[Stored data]
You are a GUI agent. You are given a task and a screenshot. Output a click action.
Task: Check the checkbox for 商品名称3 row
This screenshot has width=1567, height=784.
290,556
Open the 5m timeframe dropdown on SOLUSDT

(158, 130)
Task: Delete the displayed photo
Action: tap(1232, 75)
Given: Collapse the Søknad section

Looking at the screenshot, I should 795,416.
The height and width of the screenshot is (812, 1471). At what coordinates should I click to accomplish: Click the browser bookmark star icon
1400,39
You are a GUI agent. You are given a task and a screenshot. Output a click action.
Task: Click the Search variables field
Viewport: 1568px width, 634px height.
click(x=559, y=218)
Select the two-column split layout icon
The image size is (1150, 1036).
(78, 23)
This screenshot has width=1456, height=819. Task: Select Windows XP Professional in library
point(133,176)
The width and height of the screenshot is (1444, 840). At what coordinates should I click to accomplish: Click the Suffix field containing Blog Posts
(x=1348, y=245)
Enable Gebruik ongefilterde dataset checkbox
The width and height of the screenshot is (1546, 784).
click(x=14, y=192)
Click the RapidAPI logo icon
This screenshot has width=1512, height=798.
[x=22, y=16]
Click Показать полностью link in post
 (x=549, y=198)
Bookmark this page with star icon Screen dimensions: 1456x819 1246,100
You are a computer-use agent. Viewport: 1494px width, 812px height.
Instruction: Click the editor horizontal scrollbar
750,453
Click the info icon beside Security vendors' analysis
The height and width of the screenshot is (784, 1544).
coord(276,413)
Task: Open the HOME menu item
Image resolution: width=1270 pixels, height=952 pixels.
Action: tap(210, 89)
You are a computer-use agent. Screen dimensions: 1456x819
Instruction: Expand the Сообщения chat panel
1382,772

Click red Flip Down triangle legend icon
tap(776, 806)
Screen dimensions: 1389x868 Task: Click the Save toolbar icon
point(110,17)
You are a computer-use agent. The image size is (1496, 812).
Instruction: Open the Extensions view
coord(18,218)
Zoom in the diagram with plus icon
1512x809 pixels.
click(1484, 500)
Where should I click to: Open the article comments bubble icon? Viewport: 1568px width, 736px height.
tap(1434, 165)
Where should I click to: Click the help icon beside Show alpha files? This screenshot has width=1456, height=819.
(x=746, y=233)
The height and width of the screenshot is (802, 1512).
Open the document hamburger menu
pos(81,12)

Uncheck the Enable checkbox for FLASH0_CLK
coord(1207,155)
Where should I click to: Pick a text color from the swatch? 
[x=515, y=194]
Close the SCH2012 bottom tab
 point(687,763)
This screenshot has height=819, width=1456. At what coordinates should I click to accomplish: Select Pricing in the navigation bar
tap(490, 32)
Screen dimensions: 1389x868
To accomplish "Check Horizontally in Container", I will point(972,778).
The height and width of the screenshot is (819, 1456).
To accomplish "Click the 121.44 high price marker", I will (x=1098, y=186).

> [TASK BRIEF]: Transcribe all entries exactly as they appear above.

> [EXERCISE RESULT]:
You are a GUI agent. You are given a task and a screenshot. Output a click action.
Task: Check the checkbox for 商品名称3 row
This screenshot has width=1567, height=784.
290,556
Open the 5m timeframe dropdown on SOLUSDT

(158, 130)
Task: Delete the displayed photo
Action: tap(1232, 75)
Given: Collapse the Søknad section

Looking at the screenshot, I should 795,416.
The height and width of the screenshot is (812, 1471). At what coordinates should I click to accomplish: Click the browser bookmark star icon
1400,39
You are a GUI agent. You are given a task and a screenshot. Output a click action.
Task: Click the Search variables field
Viewport: 1568px width, 634px height.
click(x=559, y=218)
Select the two-column split layout icon
The image size is (1150, 1036).
(78, 23)
This screenshot has width=1456, height=819. Task: Select Windows XP Professional in library
point(133,176)
The width and height of the screenshot is (1444, 840). At what coordinates should I click to accomplish: Click the Suffix field containing Blog Posts
(x=1348, y=245)
Enable Gebruik ongefilterde dataset checkbox
The width and height of the screenshot is (1546, 784).
click(x=14, y=192)
Click the RapidAPI logo icon
This screenshot has width=1512, height=798.
[x=22, y=16]
Click Показать полностью link in post
 (x=549, y=198)
Bookmark this page with star icon Screen dimensions: 1456x819 1246,100
You are a computer-use agent. Viewport: 1494px width, 812px height.
Instruction: Click the editor horizontal scrollbar
750,453
Click the info icon beside Security vendors' analysis
The height and width of the screenshot is (784, 1544).
coord(276,413)
Task: Open the HOME menu item
Image resolution: width=1270 pixels, height=952 pixels.
Action: tap(210, 89)
You are a computer-use agent. Screen dimensions: 1456x819
Instruction: Expand the Сообщения chat panel
1382,772

Click red Flip Down triangle legend icon
tap(776, 806)
Screen dimensions: 1389x868 Task: Click the Save toolbar icon
point(110,17)
You are a computer-use agent. The image size is (1496, 812).
Instruction: Open the Extensions view
coord(18,218)
Zoom in the diagram with plus icon
1512x809 pixels.
click(1484, 500)
Where should I click to: Open the article comments bubble icon? Viewport: 1568px width, 736px height.
tap(1434, 165)
Where should I click to: Click the help icon beside Show alpha files? This screenshot has width=1456, height=819.
(x=746, y=233)
The height and width of the screenshot is (802, 1512).
Open the document hamburger menu
pos(81,12)

Uncheck the Enable checkbox for FLASH0_CLK
coord(1207,155)
Where should I click to: Pick a text color from the swatch? 
[x=515, y=194]
Close the SCH2012 bottom tab
 point(687,763)
This screenshot has height=819, width=1456. At what coordinates should I click to accomplish: Select Pricing in the navigation bar
tap(490, 32)
Screen dimensions: 1389x868
To accomplish "Check Horizontally in Container", I will point(972,778).
The height and width of the screenshot is (819, 1456).
To accomplish "Click the 121.44 high price marker", I will (x=1098, y=186).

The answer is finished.